Dardo - I hear you, but I am guessing you live in North America and have not been exposed to most of Nokia's top phones over the years, like say the N80, the N93, the E90 Communicator, the N96 etc. Their last flagship, the N97 was a very rare failure as a top phone, but those other phones have regularly been rated among the best phones of their period - the E90 Communicator beat the current rival iPhone 3G handily in most comparisons in Europe - and the N93 would have easily beaten the original iPhone 2G (but was superceded a bit before the iPhone launched, by the N95). Please rememember that different consumers want different things on their phones, so for example the top-end Nokia phones have always had far better cameras than the iPhones - more people desire a good camera than a touch screen for example - and Nokia has had always a long series of premium QWERTY phones - again, more people on the planet buy QWERTY phones than touch screen phones - and the Motorola study this year said a third of consumers will not consider a pure-touch phone that doesnt have a real keyboard/keypad, for they need the ability to send SMS text messages with the phone hidden in one-handed operation.. But if you want to argue best touch-screen phones, yes, Apple totally re-invented that, and has by far the best touch screen phones today. In that area they lead, no question. But its only one part of what people buy in premium phones.

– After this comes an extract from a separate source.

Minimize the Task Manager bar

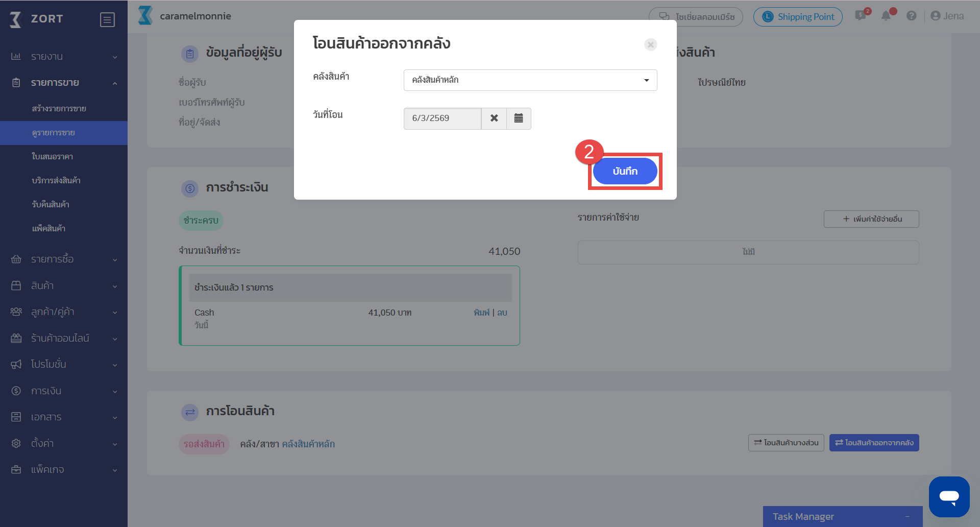point(908,517)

As to the rivals, haha, you did get my point. Its not that Nokia is racing Apple, Nokia is racing far bigger handset maker rivals (in volumes of handsets, obviously, not in profits) and there is where Nokia leads by a mile. We agree. And I agree with you that MeeGo is critical, and that Apple could easily double its sales if it released an iPhone Nano in the 300 dollar range (as an unsubsidised price). But even then, Apple's total sales would only be about 8% of all phones, being far smaller than LG for example..

EagleEye - thanks

mirmit - haha, thanks. Ok, I hear your point, but as a phone OS, Symbian is the oldest still running haha.. But you make a great point about the power consumption. Symbian has always been designed to be very power-efficient and has apparently (I am not a programmer, but what I hear) been far more efficient than its contemporaries, thus also able to run on less-powerful CPUs, using less electricity, giving better battery life - the real bottleneck in phone design.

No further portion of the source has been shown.